Piatto solidale d’artista 2013

Sophia’s Restaurant
Artista:
Chef:
Direttore Ristorante:
Direttore Hotel:
Corso Sempione 91 Milano
Brunella Rossi
Otello Moser
Emiliano Citi (F&B Manager)
Damiano De Crescenzo

 

UN BREVE ACCENNO AL RISTORANTE

Costruito all’interno di un ampio loft ristrutturato, il Sophia’s ha ricreato al suo interno un’atmosfera calda e rilassante in cui la luce è protagonista insieme alla cucina.
La cucina è una sorpresa di gusto e creatività in cui la tradizione italiana si mescola in modo sapiente ed innovativo con influssi di altri Paesi.
Durante i mesi estivi il Sophia’s mette a disposizione degli ospiti il proprio giardino interno: un’oasi di pace e relax con lampade a sospensione e statue orientali per creare un ambiente rilassante e famigliare.

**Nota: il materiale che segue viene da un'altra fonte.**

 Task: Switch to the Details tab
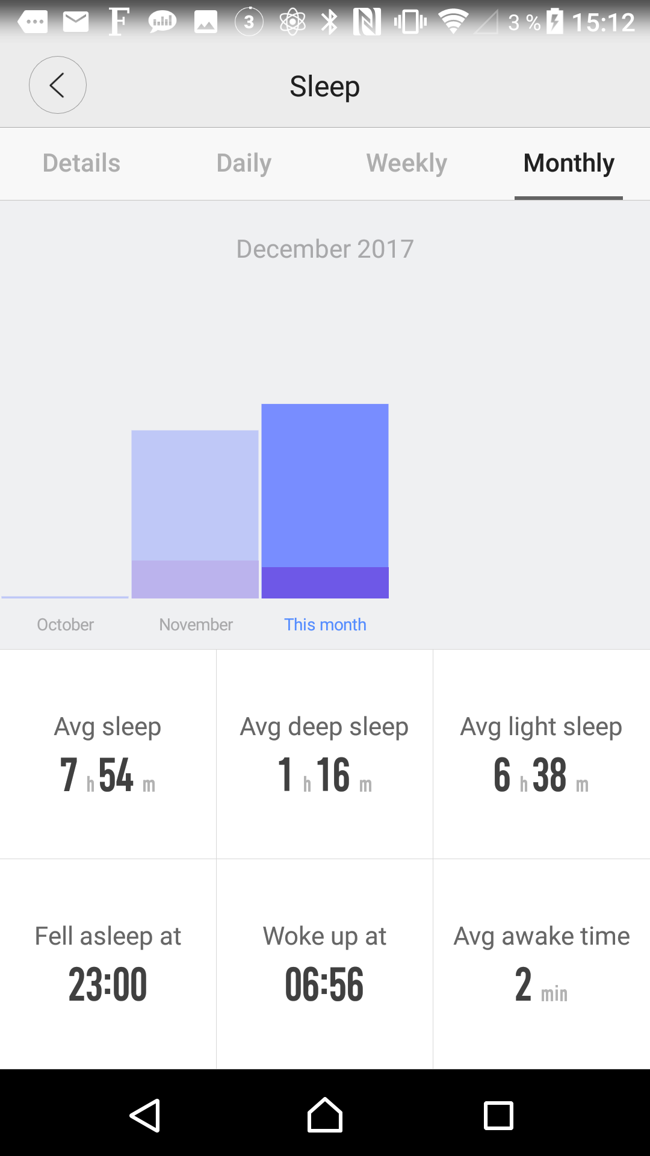(x=81, y=163)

20 MARZO 2013: BRUNELLA ROSSI E OTELLO MOSER SI RITROVANO A DISTANZA DI UN ANNO

Il progetto del “Piatto d’artista” prosegue e il Sophia’s Restaurant di Milano anche quest’anno partecipa all’iniziativa.
Lo chef Otello Moser e l’artista Brunella Rossi che hanno già collaborato l’anno scorso , si incontrano nuovamente presso il ristorante entrambi contenti di poter ripetere insieme questa esperienza.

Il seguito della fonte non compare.